Tell HN: Stripe Is the New PayPal (Again) - yougotpaypaled
This must be one of my darkest days.<p>Have been a customer with Stripe for 6 years since their beta started here in Germany.<p>Recently took on a project for one of our oldest customers (a German university) to build a conference registration for their annual conference with SEPA direct debit.<p>The technical support I received from our contact at Stripe the weeks before was literally the best and most detailed I have ever seen. We also discussed everything regarding the project in terms of number of transactions (there is a fixed number of attendants) and pricing (there is only one price my customer has for tickets). All was approved &quot;sounds good&quot;.<p>After weeks of development the project finally went live yesterday. Everything smooth. At 2am I notice some failed charges that piled up quickly. When I look at them in the dashboard I see &quot;volume reached. Please contact support@stripe.com&quot;. Wait what?<p>I contacted them 10 hours ago. Do you think anyone at Stripe would actually help in a situation like this? No. Contacted them 2 times more since then. There is NO ONE on the phone or chat who can actually help, they can only refer you to someone else via email...who is not writing back.<p>I literally do not know what to do. I have done everything I can over the last weeks to deliver a great project, stayed up for the last 24 hours during this nightmare.<p>1) the exact transaction volume was discussed and approved before, number of transaction, pricing, I layed out everything, did every additional verification for people in charge, etc.<p>2) Not a single notification from Stripe when the &quot;volume limit&quot; issue hit. No email. Nothing. I discovered this purely by accident.<p>How am I gonna explain this to my customer? I have worked for them for 8 years only to let them down during their most important time of the year. Who contacts all those customers with failed charges? Who knows if they will buy again?
======
simplecto
You get on the phone and explain the situation.

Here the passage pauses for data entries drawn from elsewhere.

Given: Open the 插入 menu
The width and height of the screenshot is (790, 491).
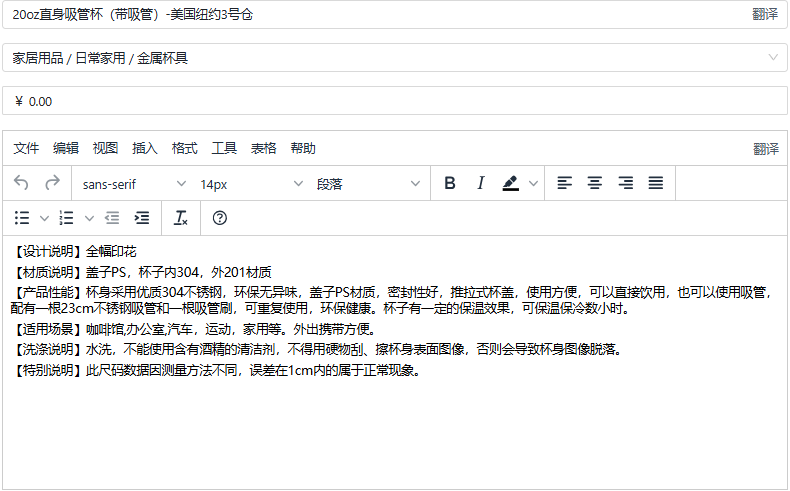Looking at the screenshot, I should pyautogui.click(x=145, y=148).
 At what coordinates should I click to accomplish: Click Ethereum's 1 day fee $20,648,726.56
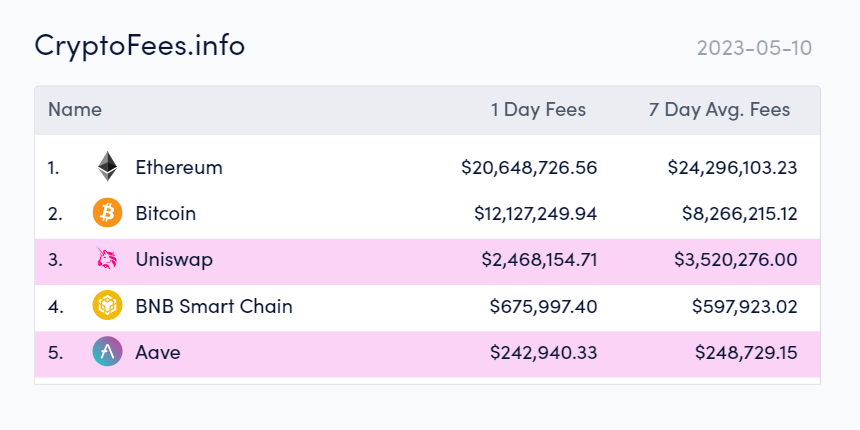pos(529,167)
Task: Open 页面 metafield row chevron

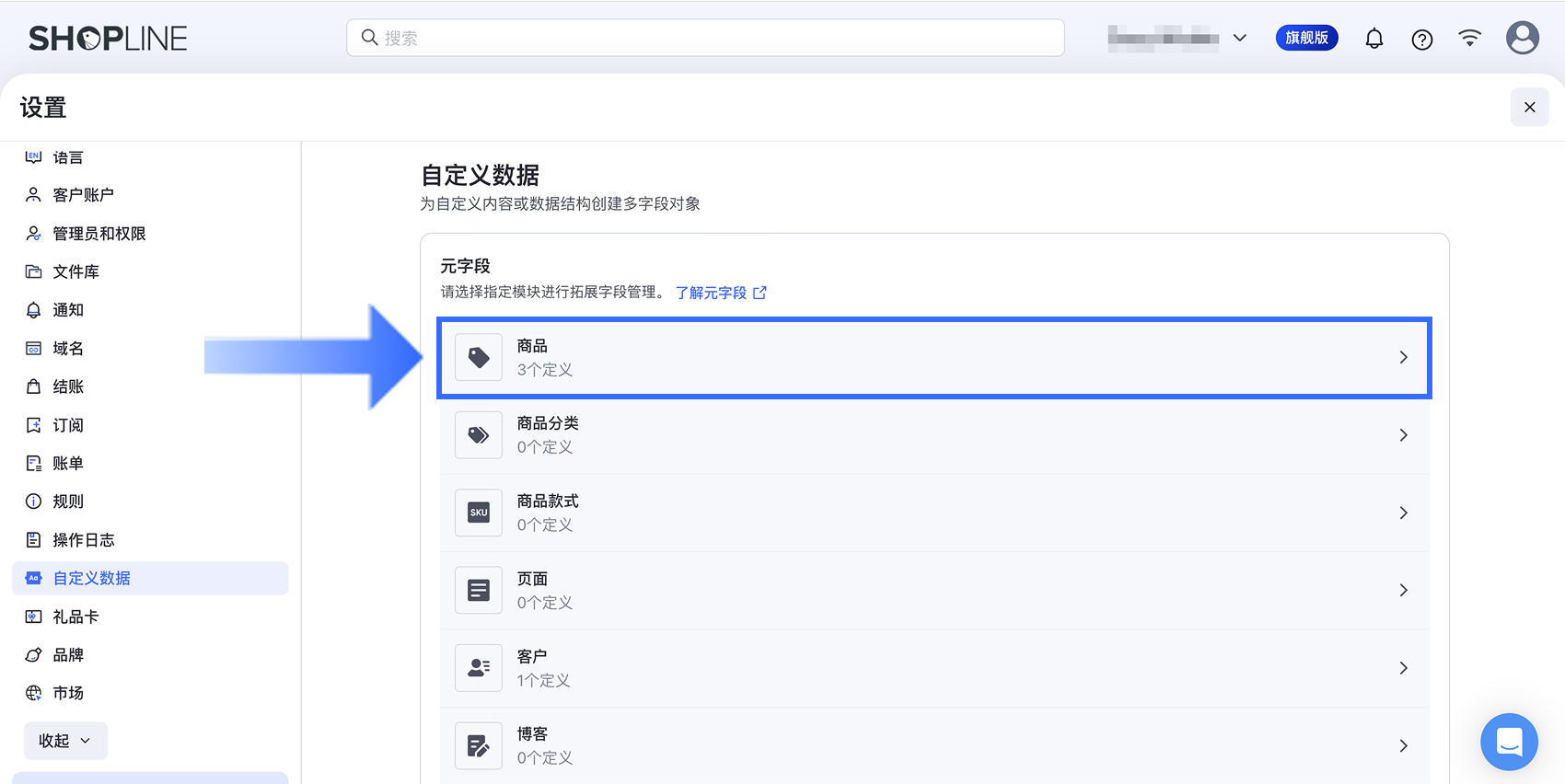Action: 1403,590
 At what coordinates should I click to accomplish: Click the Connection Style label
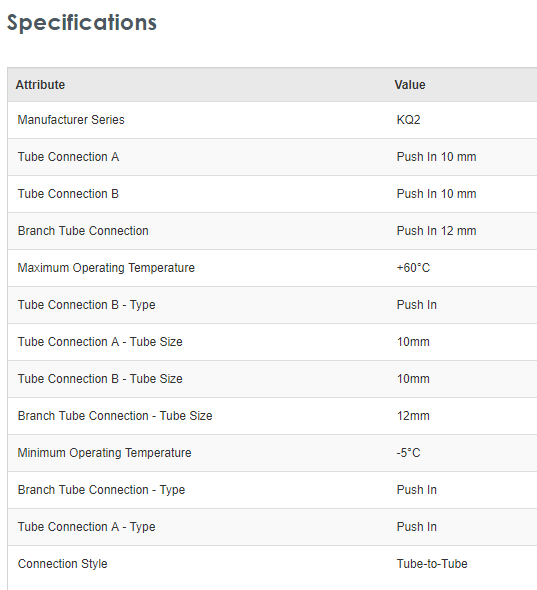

Immediacy and transparency is key.

Here is what I know.

Here is what I dont know.

These are the people I have contacted.

This is what they have said (or not replied to).

Ask customer if they have any contacts at banks, govt, etc they can leverage
for you.

This is just like a real-life status page. You just need to keep all
stakeholders informed as to the status, follow-up, and keep hammering stripe
or their agents until you make progress.

If you are short on resources, raise that flag to your client as well.

Grinding through this to a satisfactory resolution will make your relationship
STRONGER because of how you handle unknown unknown's.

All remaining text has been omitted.